И дядя спокойно опустил трубку на рычаги.
Шарипов закурил. Поглядел на спящую красавицу Анель, выбросил почти целую сигарету, взялся руками за голову и так просидел до утра. Без мыслей о надежде. Вообще без мыслей.
Глава семнадцатая, заключительная
— Да ладно! Ты серьезно это мне втюхиваешь? В газете ничего не было. Ни строчки. Я каждый день городскую читаю, вечернюю. Ну, не пишут об этом у нас. И по телевизору не показывают. Мы же — СССР. А в мире счастья этого быть не может. Только радости… — Альбина Руслановна Соболева пила на кухне чай с пирожными «суфле», отвечала по телефону подруге и слушала по маленькому радиоприёмнику кухонному песни советских композиторов. Муж Толя Соболев, подполковник, который работал заместителем «кума» городской алма-атинской тюрьмы, в данный момент пил пятую бутылку пива, волнуясь за сборную КазССР по хоккею с мячом. Собственно, волноваться не стоило. Сборная «драла» всех подряд и в Союзе чемпионила давно, и заслуженно. Так что пиво под такую игру шло особенно гладко, мягко, вкусно и полезно.
— Это Катерина Попова мозги тебе опять трёт? — крикнул Толя на кухню. — Снова, наверное, про то, что в этом году модно будет ходить в кримплене и ворсолане? Дура! А ты не слушай. Ходи в шелках. Вечная мода и классическая классика!

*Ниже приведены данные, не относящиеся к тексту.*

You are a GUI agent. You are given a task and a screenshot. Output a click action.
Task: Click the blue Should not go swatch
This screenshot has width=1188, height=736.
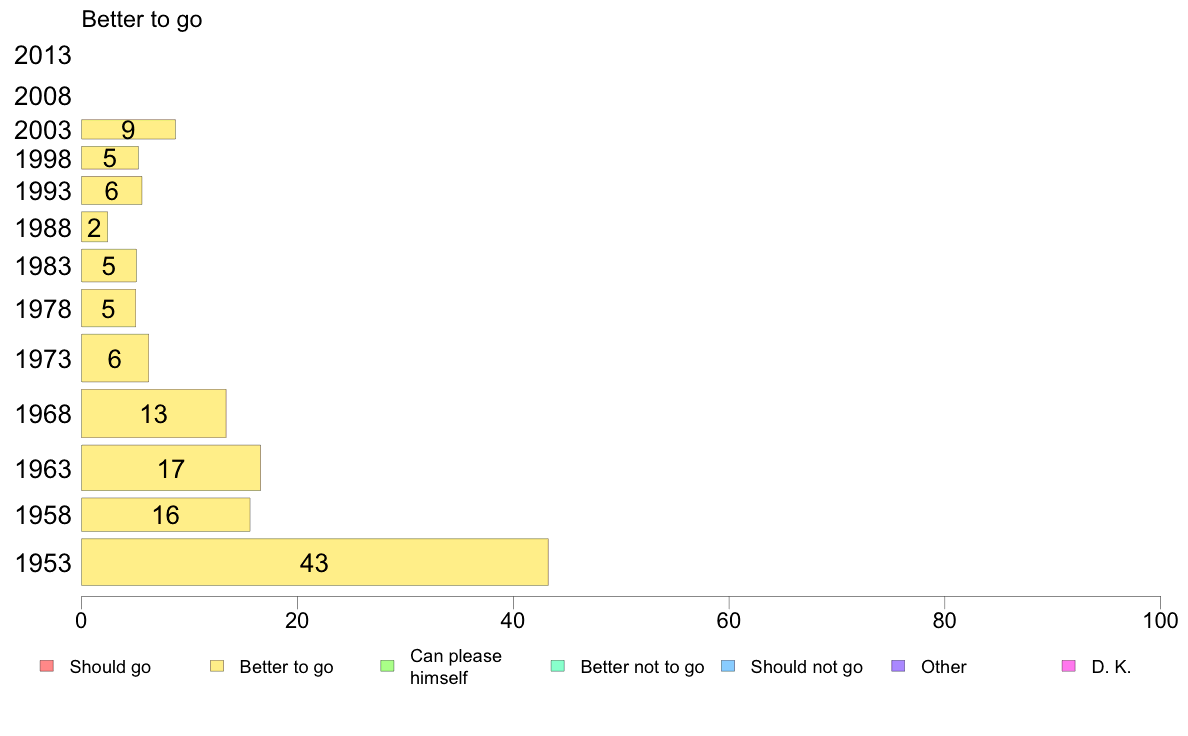pos(728,666)
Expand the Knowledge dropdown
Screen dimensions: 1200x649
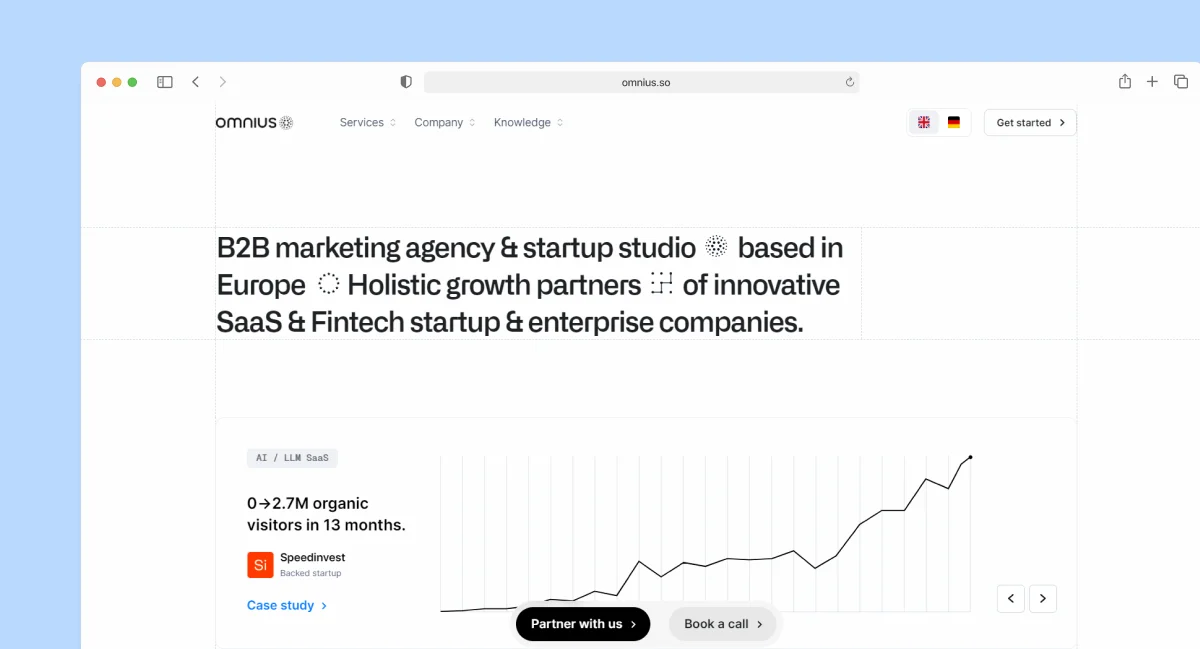(529, 123)
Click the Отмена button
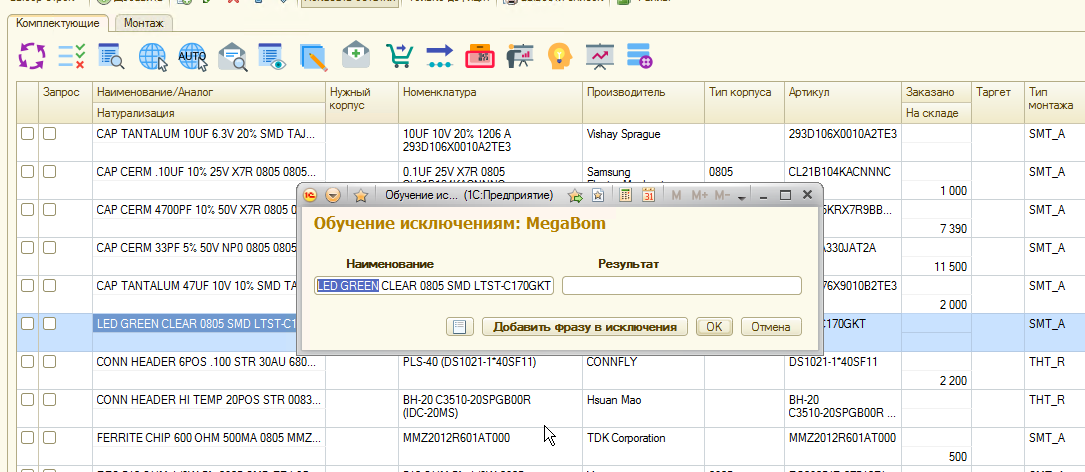The width and height of the screenshot is (1085, 472). coord(770,327)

Жена Альбина бросила трубку рядом с телефоном возле трёх временно оставшихся пирожных и вышла к креслу, где ловил кайф от хоккея и пива «жигулёвского» гроза заключённых подполковник Толя.
— Напряги мозг. От брата твоего летели мы с новогодней вашей пьянки второго января из Семипалатинска? Помнишь? Или с похмела этот факт пропустил?
— Летели, да не улетели. Только третьего числа нашему рейсу взлёт дали. Нелётная же была. Ураган вроде. А чего такое? С какой радости вспомнила? — офицер глотнул побольше и повернул лицо к подруге жизни.
— Помнишь — человек пятьдесят с отложенных рейсов с боем пробивались в «Ил-18», которому лететь разрешили? Милиция ещё прибежала, кое-как нас из самолёта вытурила. Мы ещё со всеми там перелаялись. Тебя и других трёх идиотов чуть в отделение за нецензурщину и мелкое хулиганство не загребли. Но всех нас через полчаса выгнали-таки, а «Ил-18» всё ж улетел.
— И чё? — Толя отвернулся и глотнул из горла. — Ну, на полдня позже мы домой прилетели. Не через год же. Тогда бы меня уволили. И тебя из уборщиц попёрли бы.
— Я не уборщица, дурак Толик, — мягко поправила его Альбина. — Я начальник Ленинского райкоммунхоза. Да, мы убираем, чистим город в пределах нашего района. Но я тебе хотела передать, что Катька узнала от мужа. Он не зеков конченых перевоспитывает, а руководит оперативным отделом в городской милиции. Так он сказал, что ночью со второго на третье разбился в нашем аэропорту «Ил-18». Триста седьмой рейс. А мы-то как раз ломились тогда на триста седьмой. Вот нас выгнали, не взяли. И потому я ем сейчас пирожное и слушаю Эдуарда Хиля с Шульженко Клавдией. А ты в тапках «ящик» глазами дырявишь и пузо наращиваешь пивом своим.